Even though Nvidia is mostly focused on the ARM architecture for its products, it seems interested in the diversification of its CUDA ecosystem with support for open-source architectures like RISC-V, especially now with the China export controls imposed by the US.
In 2021, RISC researchers demonstrated that Nvidia’s CUDA code could run on nonproprietary hardware such as a RISC V-based Vortex GPU through an OpenCL Translator. This was not the most efficient method of bringing CUDA to RISC V, but it clearly demonstrated that RISC is becoming a viable alternative for x86 and ARM processor architectures. Nvidia has now officially acknowledged RISC-V’s potential in the computing space by announcing Native CUDA Support for RISC-V. This announcement was made by Frans Sijstermans, Nvidia’s Vice President of Hardware Engineering and RISC-V Board Director. The diagram shown at the event shows that the RISC V processor can handle CUDA driver at OS level while the CUDA Kernels are running on Nvidia’s graphics cardsThere is a DPU, also from Nvidia, which indicates that the diagram represents a computing system for HPC or data centers.
Tom’s Hardware notes this move to offer CUDA for open-source architectures such as RISC-V, which could enable Team Green’s ecosystem to diversify in China where RISC-V is seeing explosive adoption. is available in this region.
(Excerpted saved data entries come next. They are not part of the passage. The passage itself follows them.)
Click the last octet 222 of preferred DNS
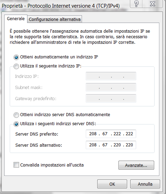This screenshot has height=194, width=166. [x=129, y=134]
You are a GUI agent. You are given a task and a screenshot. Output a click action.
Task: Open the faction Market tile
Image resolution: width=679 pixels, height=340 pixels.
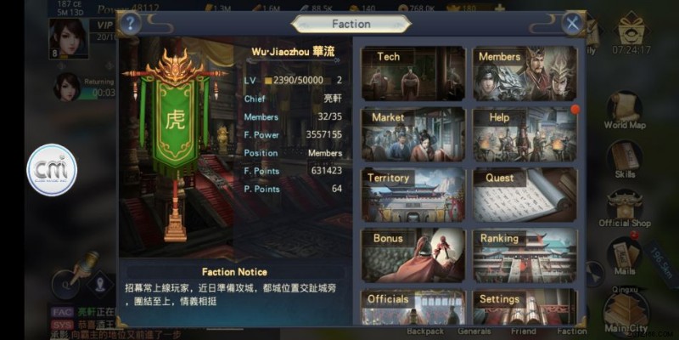tap(413, 134)
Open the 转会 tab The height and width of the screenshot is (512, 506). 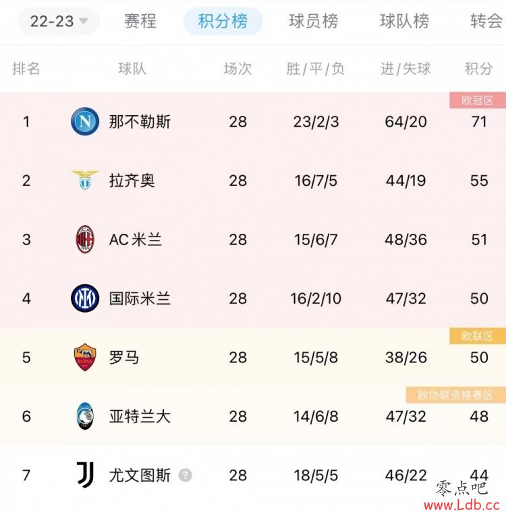pos(487,22)
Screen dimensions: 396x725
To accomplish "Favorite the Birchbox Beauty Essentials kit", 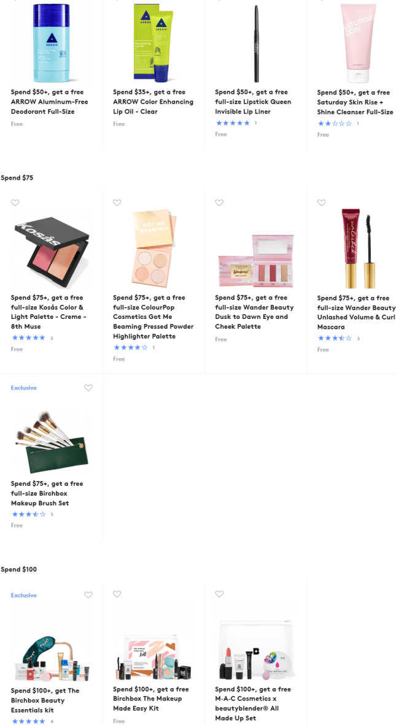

AMD is promoting ROCm as an alternative to Nvidia CUDA. Seventh iteration already supports the RISC V architecture. Team Red is doing its best to break Team Red’s hegemony over CUDA, but ROCm adoption has been slow. It will likely be some years before we see any real competition in the compute stack arena.
Bogdan Solca – Senior Tech Writer””2352″”> – 2352 articles have been published on Notebookcheck since 2017
My first step into the wonderful world of IT&C was when I was about seven years old. I was immediately fascinated by computerized graphics. This included 3D applications such as 3D Max, but also games. I’m a crypto-geek, a crypto-geek, and an avid science fiction reader. I began writing PC-related content for Softpedia in 2006, and also for a few blogs. I joined the Notebookcheck in the summer 2017 and am a senior tech journalist who covers processor, GPU and laptop news.